ACECQA Newsletter Issue 10 2019

Two children looking at each other through windows of playhouse


As we move rapidly to December – nine weeks to the end of the year – welcome to our 10th edition for 2019.

This newsletter provides a number of perspectives on issues that are topical.  For example, the use of digital technologies is a hot topic both here in Australia and in several other countries provoking us to reflect on children’s agency as well as why and how these technologies are being used.  Are they used to document children’s authentic learning moments?  Have children been asked permission before their image is taken?

This raises the importance of how well we know each child – their families, background, culture and context – and how we understand their feelings, desires and support their language development.  Research is clear that language development and capacity to communicate is an extremely important element for children to flourish, equal to physical, emotional, social and cognitive skills. How many conversations do you have with each child every day to extend their language skills and support their socialisation and agency?

Another hot topic is the early childhood education and care workforce both in meeting demand for Early Childhood Teachers (ECT) and the support of educators to build long and close relationships with children and their families.  We include a reminder for the January 2020 ECT requirements for services. 

Again, the research is clear about the relationship between highly qualified and experienced teachers and high quality pedagogy and practice.  A recent article in the European Early Childhood Education Research Journal (which often includes articles from Australian researchers) highlighted the crucial skills needed by teachers and educators for young children’s optimal development – starting with knowledge of infant development and relationship development, in-depth observation skills and physical and emotional connections with children.

Please take your time reading these articles and share with your colleagues when you can.

Documentation and the rights of the child

FIles in colourful folders on a desk

Our National Education Leader, Rhonda Livingstone, recently unpacked the What, why and how of documentation in her We Hear You blog. As part of this discussion, Rhonda encouraged educators and service leaders to reflect on the rights of the child when making decisions about the most effective ways to document children’s learning and development.

* [WHAT THE EXERCISE ASKS] Resume the ACECQA newsletter from where it stops, carrying on its section on documentation and the rights of the child.

* [INFORMATION PROVIDED]
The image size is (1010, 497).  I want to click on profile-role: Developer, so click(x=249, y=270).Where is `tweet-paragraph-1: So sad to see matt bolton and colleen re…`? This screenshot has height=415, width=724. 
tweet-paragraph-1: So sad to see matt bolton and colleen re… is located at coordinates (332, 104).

...

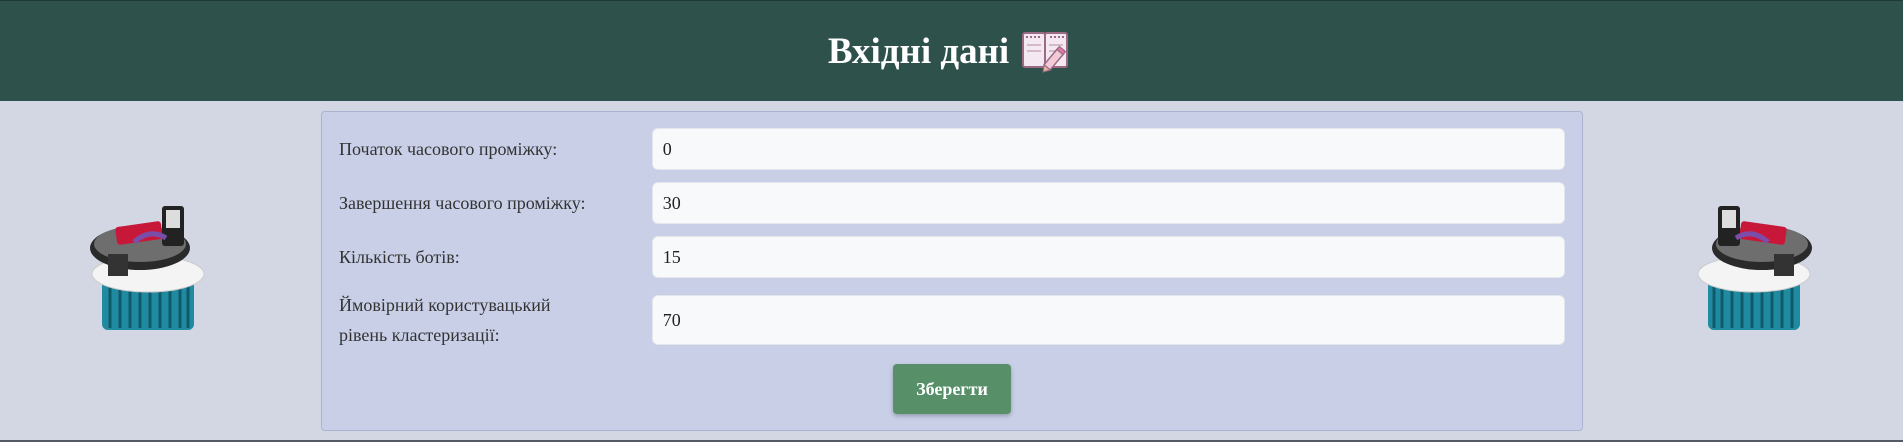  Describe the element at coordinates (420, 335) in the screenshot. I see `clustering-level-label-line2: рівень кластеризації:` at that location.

* [EXERCISE ANSWER]
Australia ratified the United Nations Convention on the Rights of the Child (CRC) treaty in December 1990. Building on the rights set out in other treaties, the CRC outlines rights that specifically apply to children. The four CRC Guiding Principles that underpin the CRC are:

  • respect for the best interests of the child as a primary consideration
  • the right to survival and development
  • the right of all children to express their views freely on all matters affecting them
  • the right of all children to enjoy all the rights of the CRC without discrimination of any kind. reflecting and deciding on documentation of children’s learning and learning progress, it is important to consider these rights. Some questions that may help guide your practice include:

How are children supported to participate in the documentation process and have their voices heard?

CRC Article 12 states that children who are capable of forming their own views have the right to express these in all matters affecting them and that due weight is given to them. This aligns with the National Quality Framework view of children as capable and competent, and the promotion of their right to be active participants in ways that are appropriate to their age and abilities.

Respectful and meaningful engagement with children and ensuring their voice is reflected in documentation can empower children to shape (and contribute their perspective to) their learning. Providing the time and space to have conversations with children encouraging them to express their views and suggestions is essential.  Of course young children converse and express their perspectives and ideas in many different ways - for example, verbally, non-verbally, through visual and creative arts.

As teachers and educators, we seek children’s views by engaging them in real conversations perhaps starting by asking open questions such as: What do you think? What do you like about…? How do you feel …? What is important to you? Listening and responding authentically demonstrates your role and commitment to their language development as well as promoting their agency and rights.

How are children’s rights considered in documentation processes?

As a team, you might explore age-appropriate strategies to seek child’s permission before taking images of them or the artefacts of their learning (or at least explain why), as well as considering the possible impact of adding to a child’s digital footprint.

Visual documentation of children’s learning and learning progress may provide unique and engaging insight, and digital devices are increasingly being used as a tool to record and share children’s learning journeys. When making decisions about what and how to document, it is important to consider children’s rights and privacy, how digital media will be shared, and what potential impact this may have on children’s digital footprint (now and into the future).

A 2010 study found that 81% of children under the age of two have some kind of digital profile or footprint, with images of them posted online.  Close to a decade later, the UK Children’s Commissioner 2018 report ‘Who knows what about me?’ confirms that more data about children are being collected than ever before. Recent Australian eSafety Commissioner research says that 81% of parents with children aged two to five years old say their children use the internet. Of these parents, 94% report their child was already using the internet by the age of four.

In this complex digital age, issues of consent, privacy and digital footprints highlight the importance of informed and ongoing conversation and reflection between children, families and services. It may be timely to engage in this conversation and reflect on how children’s learning journey can be documented and shared in meaningful and respectful ways taking into account children’s perspectives and acknowledging their rights.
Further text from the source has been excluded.